Dyrektor oddziału zamiast nawiązać dobrą współpracę z Państwową Strażą Pożarną, weszła z nią w spór kompetencyjny. Zdarzało się często, że strażacy w trakcie akcji ratowniczych nie mogli skontaktować się z zarządcą drogi, zarządca nie pojawiał się na miejscu zdarzenia lub odmawiał przyjęcia miejsca po wypadku. Wyniki kontroli wskazują również na niewłaściwe utrzymanie infrastruktury drogowej. Kontrolerzy ujawnili np. uszkodzone, nieoznakowane lub niewłaściwie działające hydranty oraz brak możliwości szybkiego otwarcia bram wjazdowych na Miejscu Obsługi Podróżnych.

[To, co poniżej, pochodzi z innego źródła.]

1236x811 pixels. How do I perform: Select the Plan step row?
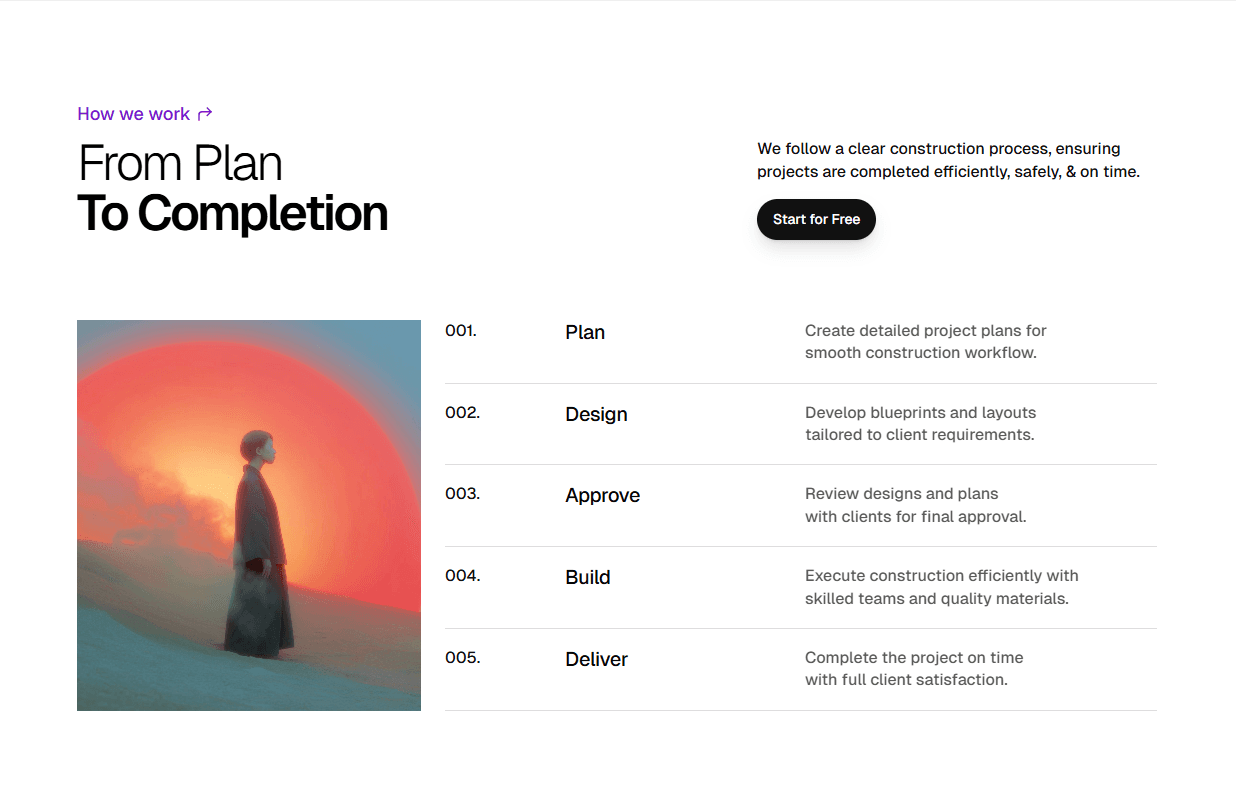tap(585, 332)
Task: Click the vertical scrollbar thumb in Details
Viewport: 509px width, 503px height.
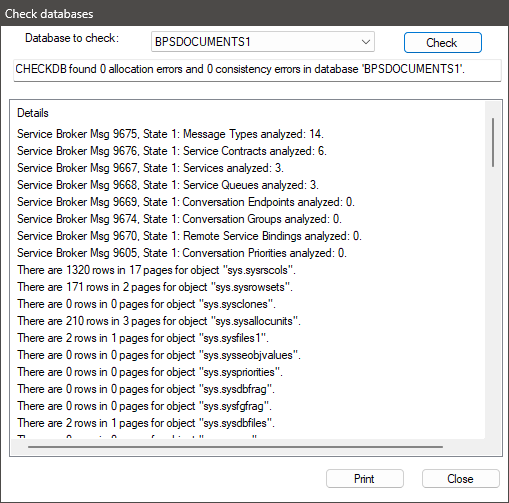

W łódzkim oddziale odnotowano także przypadki oczywistego konfliktu interesów. Np. w rozstrzyganiu przetargów na dyżury przy zimowym utrzymaniu dróg brały udział osoby, które powinny zostać wyłączone z takich postępowań, ze względu na uzasadnione wątpliwości co do ich bezstronności, ponieważ ich małżonkowie byli zatrudnieni u wykonawcy, który wygrał przetarg. Co więcej, osoby te złożyły wcześniej oświadczenia o braku przesłanek do wyłączenia ich z postępowania.Ponadto pracownicy łódzkiego oddziału generalnej dyrekcji wykonywali zlecenia dla firm, które wygrywały przetargi ogłaszane przez oddział. Prace zlecane były zgodnie z prawem i wykonywane „po godzinach", jednak także tu dochodziło do nieprawidłowości. Podczas pełnienia zleconych, stacjonarnych dyżurów przy zimowym utrzymaniu dróg dla podmiotów zewnętrznych, pracownicy wykonywali jednocześnie inne prace - na rzecz oddziału i przypisane im przez przełożonych z oddziału. Przykładowo drogowcy zamiast sprawdzać - w ramach zlecenia - aktualne prognozy pogody i monitorować z dyżurek sytuację na drogach, robili objazdy lub przeprowadzali interwencje na drogach dla "podstawowego pracodawcy". W dodatku wykorzystywali do tego służbowe samochody. Oznacza to, że zlecone wykonawcom usługi faktycznie nie zostały wykonane, choć oddział za nie zapłacił.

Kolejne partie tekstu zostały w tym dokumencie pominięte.